Tuesday, Dec 08, 2009

(Adds further details)

CAIRO (Zawya Dow Jones)--Dubai World, the state-owned holding company seeking to reschedule $26 billion in debt, moved Tuesday to ring-fence its ship building unit Drydocks World, saying it wouldn't be part of the wider restructuring process of the firm.

"Following further review, Drydocks World and its subsidiaries will not be included in the proposed restructuring process for Dubai World and its real estate-related subsidiaries," Dubai World said in a statement.

"Drydocks World has been in constructive dialogue with its lenders for several months and its financial profile does not require it to be included in the more wide-ranging restructuring process," it said.

Dubai World, which is struggling to deal with its debt and almost $60 billion in liabilities, and the emirate's government are in talks with banks and creditors about restructuring the conglomerate's debt. Investors are concerned that Dubai World's real-estate unit, Nakheel, will default on a $3.52 billion Islamic bond due Dec. 14.

Dubai's government rattled international markets in late November after saying it would seek at least a six-month freeze on debt payments of Dubai World, one of the government's flagship conglomerates with diverse assets from ports to real estate.

"Drydocks World continues to have sufficient financial capacity to service its debt and remains well positioned to take advantage of the expected improvements in the ship building and offshore industries in the coming years," Dubai World said.

In 2007, Drydocks World, which operates a fleet of 170 vessels, paid about $424 million for Singapore shipbuilder Pan-United Marine and $1.6 billion to buy offshore oil-rig builder Labroy Marine as it sought to expand outside the Middle East.

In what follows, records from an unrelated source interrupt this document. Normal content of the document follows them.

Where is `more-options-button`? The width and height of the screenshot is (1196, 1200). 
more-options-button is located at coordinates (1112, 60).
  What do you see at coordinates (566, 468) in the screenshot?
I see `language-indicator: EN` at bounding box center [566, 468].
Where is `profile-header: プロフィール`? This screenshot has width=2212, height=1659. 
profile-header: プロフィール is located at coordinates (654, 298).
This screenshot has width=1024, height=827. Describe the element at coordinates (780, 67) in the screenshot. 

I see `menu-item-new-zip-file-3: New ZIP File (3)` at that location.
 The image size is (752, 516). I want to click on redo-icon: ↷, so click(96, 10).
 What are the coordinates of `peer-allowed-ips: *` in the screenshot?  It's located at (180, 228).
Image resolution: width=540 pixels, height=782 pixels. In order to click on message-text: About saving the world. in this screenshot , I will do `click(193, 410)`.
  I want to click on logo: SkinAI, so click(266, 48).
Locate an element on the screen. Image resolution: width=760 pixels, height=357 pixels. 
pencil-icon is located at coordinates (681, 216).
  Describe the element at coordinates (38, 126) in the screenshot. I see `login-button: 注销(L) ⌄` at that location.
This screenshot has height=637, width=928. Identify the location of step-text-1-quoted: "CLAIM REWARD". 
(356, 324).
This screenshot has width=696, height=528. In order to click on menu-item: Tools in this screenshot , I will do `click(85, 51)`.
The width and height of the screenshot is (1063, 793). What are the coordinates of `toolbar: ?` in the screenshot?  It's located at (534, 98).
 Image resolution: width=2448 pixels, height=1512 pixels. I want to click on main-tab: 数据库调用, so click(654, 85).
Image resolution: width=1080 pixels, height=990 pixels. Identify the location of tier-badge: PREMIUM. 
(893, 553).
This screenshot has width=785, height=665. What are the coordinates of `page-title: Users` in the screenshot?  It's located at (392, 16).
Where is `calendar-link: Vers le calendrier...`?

Abdelrahman Al Saleh, director general of Dubai's Department of Finance, told Al Arabiya television earlier Tuesday that Dubai World may need more than six months to complete the restructuring of its debt.

Ratings agency Moody's Investors Service downgraded the credit worthiness of a raft of Dubai government-controlled companies following Saleh's comments, citing a lack of government support over the emirate's debt obligations.

Moody's downgraded its issuer ratings for DP World (DPW.DIF), Dubai Electricity & Water Authority, Jebel Ali Free Zone, Dubai Holding Commercial Operations Group, Emaar Properties PJSC (EMAAR.DFM) and DIFC Investments. All remain on review for further downgrade, the agency said in an emailed statement.

Shares traded on the Dubai Financial Market's benchmark index plummeted 6.1% Tuesday, wiping out the year's gains. Dubai stocks have fallen 22% since Dubai World said it was seeking the debt standstill.